While investors predicted the Federal Reserve would stop raising interest rates, stocks recovered on Thursday after the Dow Jones Industrial Average dropped by 500 points.
By 403 points, or 1.2%, the Dow Jones Industrial Average increased. The S&P 500
grew by 1.5%, while the Nasdaq Composite increased by 2.4%.
With the SPDR Technology Select Sector (XLK) rising 2.7%, technology companies were the standout performers as investors cut their bets on a Fed rate hike and Treasury yields fell. The category, which was the most severely affected area of the market as the Fed raised rates nine times in a row in roughly a year, included Microsoft, Nvidia, and Apple as some of the largest gainers. Investors are shifting back into tech companies as a result of this month’s swing in interest rates lower.
Stock prices were impacted by the Fed’s decision and Chair Jerome Powell’s remarks after the policymakers’ two-day meeting on Wednesday.

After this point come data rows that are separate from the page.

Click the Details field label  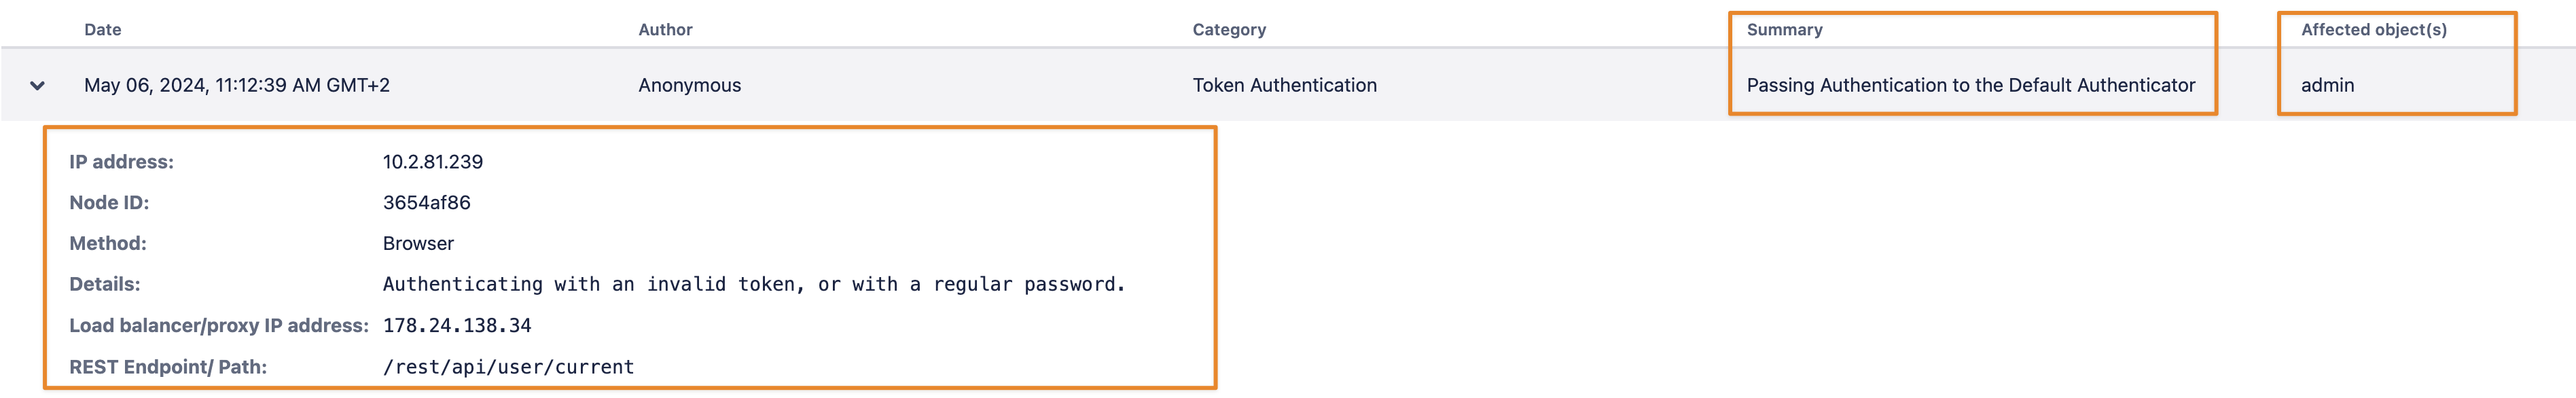tap(104, 285)
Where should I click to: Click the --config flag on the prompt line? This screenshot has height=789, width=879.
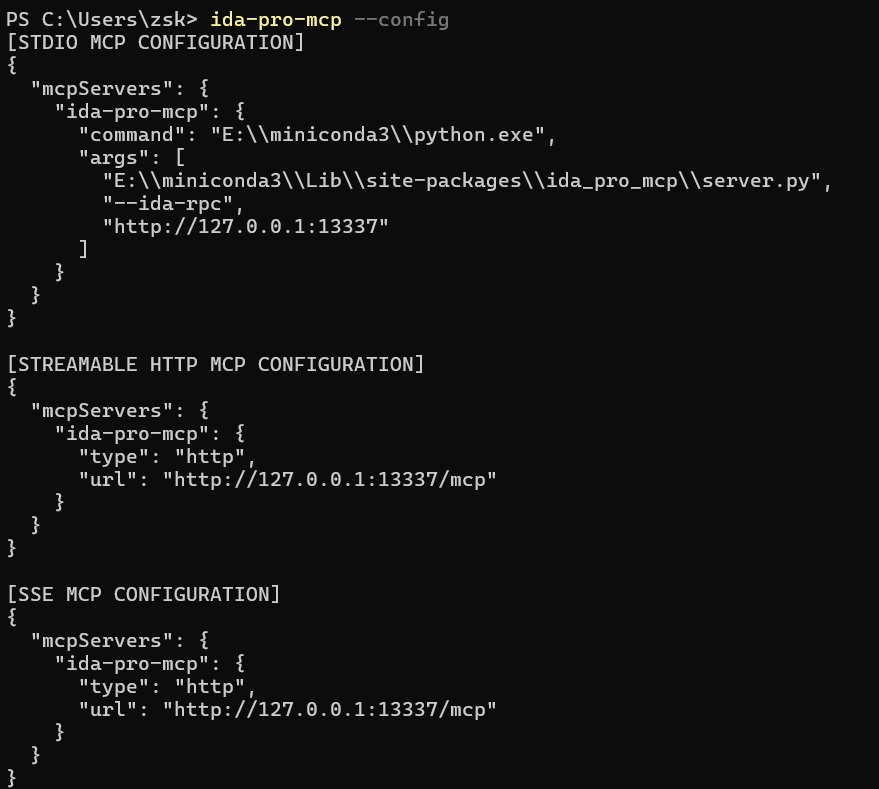(401, 19)
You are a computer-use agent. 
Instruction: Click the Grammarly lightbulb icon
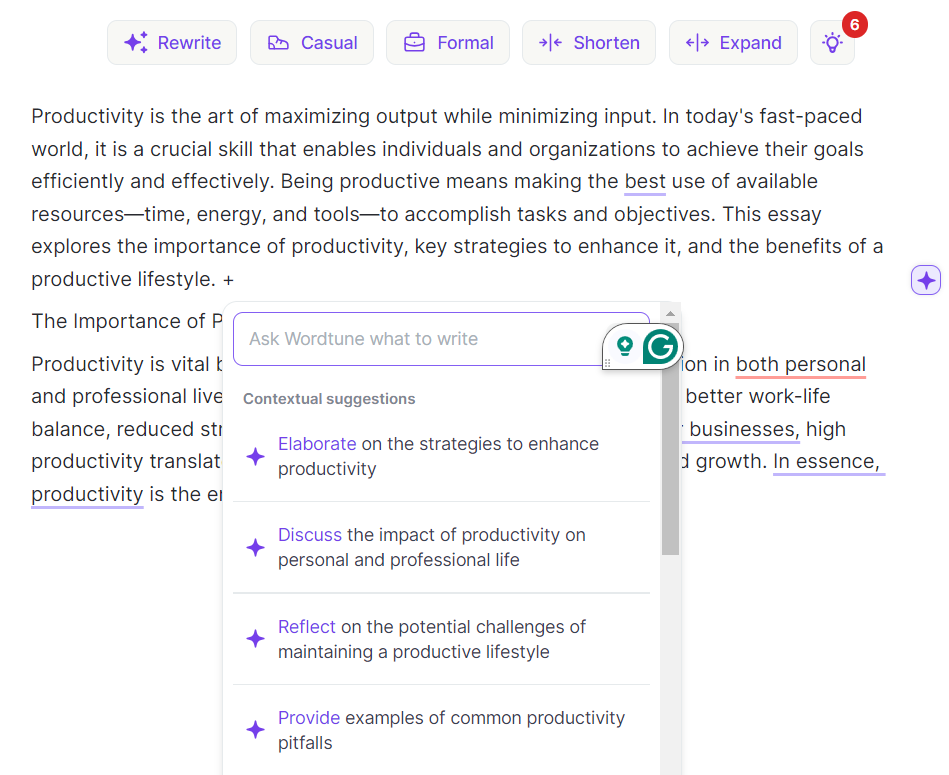point(625,346)
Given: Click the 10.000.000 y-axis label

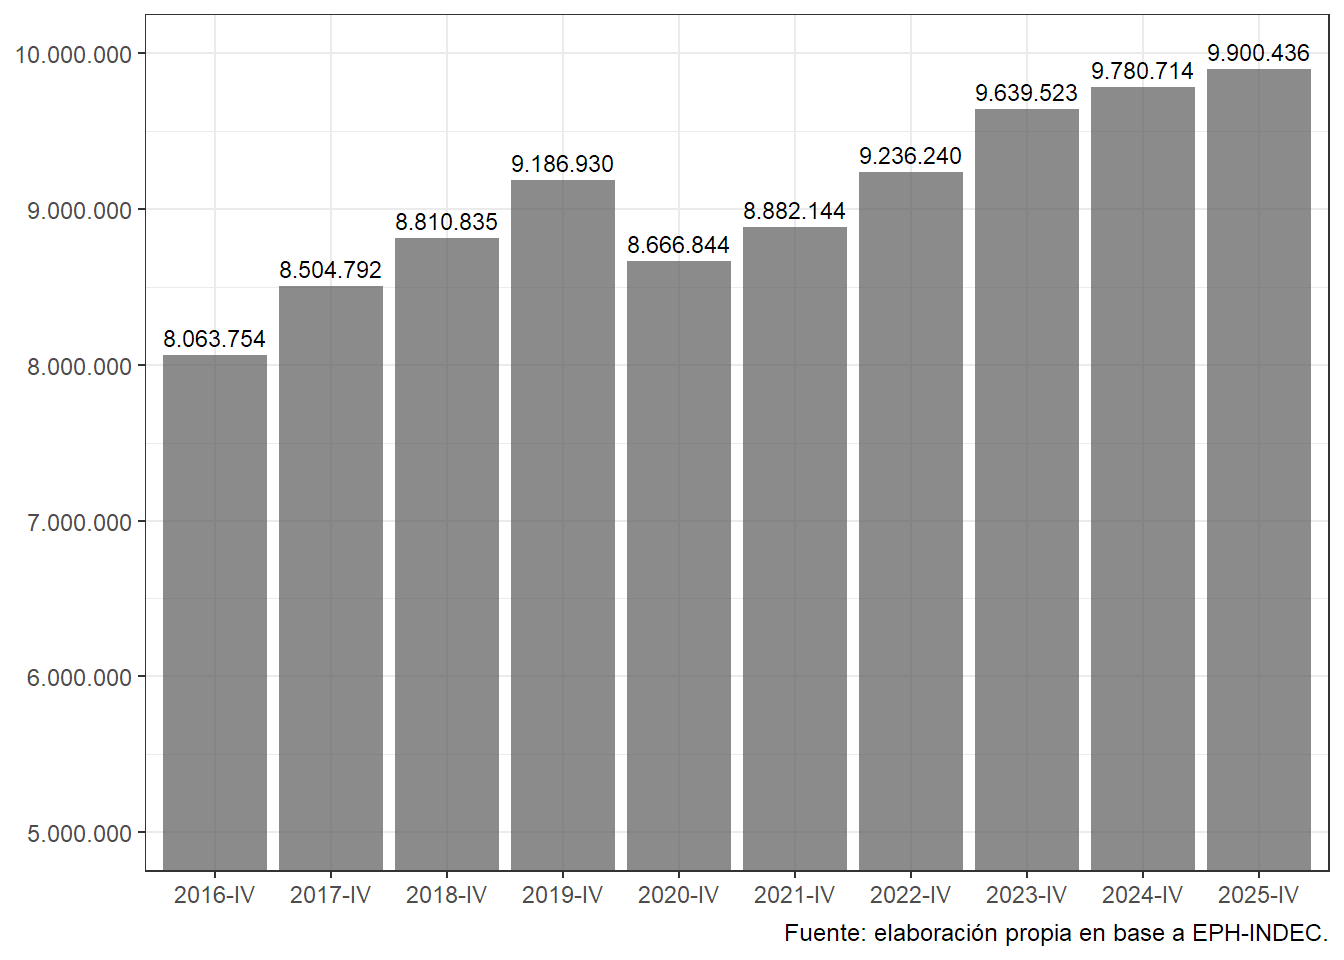Looking at the screenshot, I should click(74, 55).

As predicted, the central bank increased interest rates by 25 basis points. With the phrase “ongoing rises” removed from its statement, it also made a suggestion that its drive to tighten monetary policy to combat inflation might be coming to an end. While Powell stated that “rate reduction are not in our base scenario” for the balance of 2023, traders had factored in the possibility of a rate decrease this year.
Given the current state of the banking industry and other economic statistics demonstrating that the markets are being affected by more than just Wall Street issues, Greg stated, “The Fed has to really thread the needle carefully CEO of AXS Investments, Bassuk.
We’re [also] observing an issue on Main Street where it’s becoming more difficult for customers to borrow money and other downstream effects that are making it difficult. Not just at the boardroom table, but also at the kitchen table, as we usually say,” Bassuk continued.